** begin Passage given **

Into the Wild is a 2007 American biographical adventure drama film written, co-produced, and directed by Sean Penn. It is an adaptation of the 1996 non-fiction book of the same name written by Jon Krakauer and tells the story of Christopher McCandless ("Alexander Supertramp"), a man who hiked across North America into the Alaskan wilderness in the early 1990s. The film stars Emile Hirsch as McCandless, Marcia Gay Harden as his mother, William Hurt as his father, Jena Malone, Catherine Keener, Brian H. Dierker, Vince Vaughn, Kristen Stewart, and Hal Holbrook.

The film premiered during the 2007 Rome Film Fest and opened outside Fairbanks, Alaska, on September 21, 2007. It received critical acclaim and grossed $56 million worldwide. It was nominated for two Golden Globes and won the award for Best Original Song: "Guaranteed" by Eddie Vedder. It was also nominated for two Academy Awards: Best Editing and Best Supporting Actor for Holbrook.

Plot
In April 1992, Christopher McCandless arrives in a remote area called Healy, just north of Denali National Park and Preserve in Alaska. Noting McCandless' unpreparedness, the man who drops him off gives him gumboots. 

McCandless sets up camp in an abandoned city bus that he calls "The Magic Bus". He is content with the isolation, the beauty of nature, and the thrill of living off the land. He hunts with a .22, reads books, and keeps a journal as he prepares his new life in the wild.

Flashback
In May 1990, McCandless graduates with high honors from Emory University. He is disenchanted with modern society after discovering he and his sister Carine were born out of wedlock. 

McCandless destroys his credit cards and identification, donates his savings to Oxfam and sets out on a cross-country drive in his Datsun 210 to experience life in the wilderness. He does not tell his parents nor Carine what he is doing or where he is going and does not contact them after his departure. This causes his parents to become increasingly anxious.

At Lake Mead, McCandless' car is caught in a flash flood; he abandons it and begins hitchhiking. Burning what remains of his cash, he assumes the name "Alexander Supertramp". In Northern California, McCandless encounters hippie couple Jan and Rainey. Rainey tells him his relationship with Jan is failing, which McCandless helps rekindle. 

In September, McCandless arrives in Carthage, South Dakota, and works for a contract harvesting company owned by Wayne Westerberg. He leaves after Westerberg is arrested for satellite piracy.

McCandless kayaks down the Colorado River and, though told by park rangers he may not do so without a license, ignores their warnings and goes downriver to Mexico. His kayak is lost in a dust storm, and he crosses back into the United States on foot. Unable to hitch a ride, he jumps on freight trains to Los Angeles. Not long after arriving, however, he starts feeling "corrupted" by modern civilization and leaves. He is forced to resume hitchhiking when railroad police catch and beat him.

** end Passage given **

• _Task 1_
Summarize the passage on the film Into the Wild in three sentences.
• _Task 2_
Extend the passage on the film Into the Wild, picking up after its final sentence.
The saved entries come from a separate source.

** begin Data listing **

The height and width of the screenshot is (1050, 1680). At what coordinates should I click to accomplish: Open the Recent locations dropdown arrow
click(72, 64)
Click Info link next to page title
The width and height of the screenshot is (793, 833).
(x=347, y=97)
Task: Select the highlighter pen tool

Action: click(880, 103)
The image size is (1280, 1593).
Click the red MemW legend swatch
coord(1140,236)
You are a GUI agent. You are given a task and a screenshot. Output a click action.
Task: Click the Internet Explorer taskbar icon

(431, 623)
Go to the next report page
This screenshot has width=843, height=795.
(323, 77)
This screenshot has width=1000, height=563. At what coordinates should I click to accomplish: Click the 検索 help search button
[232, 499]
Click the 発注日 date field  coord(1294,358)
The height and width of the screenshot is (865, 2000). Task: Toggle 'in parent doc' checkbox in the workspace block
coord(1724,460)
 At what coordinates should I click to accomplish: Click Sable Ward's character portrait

** end Data listing **

• _Task answer 1_
Into the Wild is a 2007 film written, co-produced, and directed by Sean Penn, adapted from Jon Krakauer's 1996 book about Christopher McCandless, who hiked across North America into the Alaskan wilderness in the early 1990s. The film received critical acclaim, grossed $56 million worldwide, and won the Golden Globe for Best Original Song for "Guaranteed" by Eddie Vedder. Its plot follows McCandless from his 1990 graduation from Emory University, through giving away his savings, destroying his credit cards and identification, and traveling as "Alexander Supertramp," to his 1992 camp in an abandoned bus in Healy, Alaska.

• _Task answer 2_
In December 1991, McCandless arrives at Slab City, in the Imperial Valley, and encounters Jan and Rainey again. He also meets Tracy Tatro, a teenage girl who shows interest in him, but he turns her down because she is a minor. After the holidays, McCandless continues heading for Alaska. 

One month later, camping near Salton City, McCandless meets Ron Franz, a retired widower who lost his family in a car accident while he was serving in the United States Army. He leads a lonely life in a workshop as a leather worker. Franz teaches McCandless leatherwork, resulting in the making of a belt detailing his travels. 

After two months with Franz, McCandless decides to leave for Alaska. Franz gives McCandless his old camping and travel gear, along with an offer to adopt him as his grandchild. McCandless tells him they should discuss it after he returns from Alaska.

Flashforward
Four months later, at the abandoned bus, life for McCandless becomes harder, and he makes several poor decisions. Trying to live off the land, he hunts down a large moose with his rifle, but cannot preserve the meat and it spoils within days. As his supplies dwindle, he realizes that nature can be harsh.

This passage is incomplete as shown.